RECORDED INFORMATION below:

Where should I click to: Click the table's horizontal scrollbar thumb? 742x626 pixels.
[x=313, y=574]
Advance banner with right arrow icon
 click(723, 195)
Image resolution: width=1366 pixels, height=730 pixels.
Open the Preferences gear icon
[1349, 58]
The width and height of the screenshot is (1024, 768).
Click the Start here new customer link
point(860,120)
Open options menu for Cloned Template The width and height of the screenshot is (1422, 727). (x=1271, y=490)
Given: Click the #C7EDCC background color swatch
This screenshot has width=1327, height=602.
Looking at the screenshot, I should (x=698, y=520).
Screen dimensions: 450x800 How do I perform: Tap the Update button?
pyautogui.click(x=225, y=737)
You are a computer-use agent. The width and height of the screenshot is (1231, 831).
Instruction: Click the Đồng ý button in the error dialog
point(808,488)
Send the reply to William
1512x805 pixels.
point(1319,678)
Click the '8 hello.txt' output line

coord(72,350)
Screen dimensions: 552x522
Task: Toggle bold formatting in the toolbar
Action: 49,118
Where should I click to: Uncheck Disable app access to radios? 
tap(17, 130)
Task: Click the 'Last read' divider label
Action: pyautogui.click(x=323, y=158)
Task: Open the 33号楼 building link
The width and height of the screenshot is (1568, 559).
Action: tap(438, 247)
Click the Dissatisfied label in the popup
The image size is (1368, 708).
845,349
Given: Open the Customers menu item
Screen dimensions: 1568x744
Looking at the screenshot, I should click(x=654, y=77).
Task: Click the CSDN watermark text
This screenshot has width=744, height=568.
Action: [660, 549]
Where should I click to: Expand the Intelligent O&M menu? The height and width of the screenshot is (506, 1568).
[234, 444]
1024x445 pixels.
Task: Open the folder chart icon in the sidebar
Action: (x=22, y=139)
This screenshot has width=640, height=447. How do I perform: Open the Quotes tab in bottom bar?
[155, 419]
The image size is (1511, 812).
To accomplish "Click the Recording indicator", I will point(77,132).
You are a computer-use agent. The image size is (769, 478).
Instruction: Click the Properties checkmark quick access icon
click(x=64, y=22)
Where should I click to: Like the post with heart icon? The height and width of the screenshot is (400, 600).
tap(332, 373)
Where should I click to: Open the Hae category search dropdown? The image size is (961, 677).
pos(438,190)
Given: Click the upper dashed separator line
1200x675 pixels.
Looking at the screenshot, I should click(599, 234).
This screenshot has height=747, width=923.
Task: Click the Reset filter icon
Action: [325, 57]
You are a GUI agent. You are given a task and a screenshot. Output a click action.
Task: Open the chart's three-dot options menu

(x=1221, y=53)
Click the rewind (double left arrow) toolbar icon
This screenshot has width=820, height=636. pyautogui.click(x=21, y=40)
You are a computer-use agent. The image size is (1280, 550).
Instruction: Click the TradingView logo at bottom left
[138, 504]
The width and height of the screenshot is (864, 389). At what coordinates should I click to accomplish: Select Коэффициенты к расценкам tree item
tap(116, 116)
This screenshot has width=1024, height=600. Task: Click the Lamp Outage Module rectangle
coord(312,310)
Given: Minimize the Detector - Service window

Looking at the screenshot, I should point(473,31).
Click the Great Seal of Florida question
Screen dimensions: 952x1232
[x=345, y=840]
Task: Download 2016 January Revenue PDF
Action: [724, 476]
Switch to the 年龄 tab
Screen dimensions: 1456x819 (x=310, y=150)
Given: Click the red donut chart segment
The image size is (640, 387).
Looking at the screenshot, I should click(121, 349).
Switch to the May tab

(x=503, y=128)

End of RECORDED INFORMATION.

> TASK ITEM
Your task is to restate the material above word for word.

> ANSWER BELOW
Where should I click to: Click the table's horizontal scrollbar thumb? 742x626 pixels.
[x=313, y=574]
Advance banner with right arrow icon
 click(723, 195)
Image resolution: width=1366 pixels, height=730 pixels.
Open the Preferences gear icon
[1349, 58]
The width and height of the screenshot is (1024, 768).
Click the Start here new customer link
point(860,120)
Open options menu for Cloned Template The width and height of the screenshot is (1422, 727). (x=1271, y=490)
Given: Click the #C7EDCC background color swatch
This screenshot has width=1327, height=602.
Looking at the screenshot, I should (x=698, y=520).
Screen dimensions: 450x800 How do I perform: Tap the Update button?
pyautogui.click(x=225, y=737)
You are a computer-use agent. The width and height of the screenshot is (1231, 831).
Instruction: Click the Đồng ý button in the error dialog
point(808,488)
Send the reply to William
1512x805 pixels.
point(1319,678)
Click the '8 hello.txt' output line

coord(72,350)
Screen dimensions: 552x522
Task: Toggle bold formatting in the toolbar
Action: 49,118
Where should I click to: Uncheck Disable app access to radios? 
tap(17, 130)
Task: Click the 'Last read' divider label
Action: pyautogui.click(x=323, y=158)
Task: Open the 33号楼 building link
The width and height of the screenshot is (1568, 559).
Action: tap(438, 247)
Click the Dissatisfied label in the popup
The image size is (1368, 708).
845,349
Given: Open the Customers menu item
Screen dimensions: 1568x744
Looking at the screenshot, I should click(x=654, y=77).
Task: Click the CSDN watermark text
This screenshot has width=744, height=568.
Action: [660, 549]
Where should I click to: Expand the Intelligent O&M menu? The height and width of the screenshot is (506, 1568).
[234, 444]
1024x445 pixels.
Task: Open the folder chart icon in the sidebar
Action: (x=22, y=139)
This screenshot has width=640, height=447. How do I perform: Open the Quotes tab in bottom bar?
[155, 419]
The image size is (1511, 812).
To accomplish "Click the Recording indicator", I will point(77,132).
You are a computer-use agent. The image size is (769, 478).
Instruction: Click the Properties checkmark quick access icon
click(x=64, y=22)
Where should I click to: Like the post with heart icon? The height and width of the screenshot is (400, 600).
tap(332, 373)
Where should I click to: Open the Hae category search dropdown? The image size is (961, 677).
pos(438,190)
Given: Click the upper dashed separator line
1200x675 pixels.
Looking at the screenshot, I should click(599, 234).
This screenshot has height=747, width=923.
Task: Click the Reset filter icon
Action: [325, 57]
You are a GUI agent. You are given a task and a screenshot. Output a click action.
Task: Open the chart's three-dot options menu

(x=1221, y=53)
Click the rewind (double left arrow) toolbar icon
This screenshot has width=820, height=636. pyautogui.click(x=21, y=40)
You are a computer-use agent. The image size is (1280, 550).
Instruction: Click the TradingView logo at bottom left
[138, 504]
The width and height of the screenshot is (864, 389). At what coordinates should I click to accomplish: Select Коэффициенты к расценкам tree item
tap(116, 116)
This screenshot has width=1024, height=600. Task: Click the Lamp Outage Module rectangle
coord(312,310)
Given: Minimize the Detector - Service window

Looking at the screenshot, I should point(473,31).
Click the Great Seal of Florida question
Screen dimensions: 952x1232
[x=345, y=840]
Task: Download 2016 January Revenue PDF
Action: [724, 476]
Switch to the 年龄 tab
Screen dimensions: 1456x819 (x=310, y=150)
Given: Click the red donut chart segment
The image size is (640, 387).
Looking at the screenshot, I should click(121, 349).
Switch to the May tab

(x=503, y=128)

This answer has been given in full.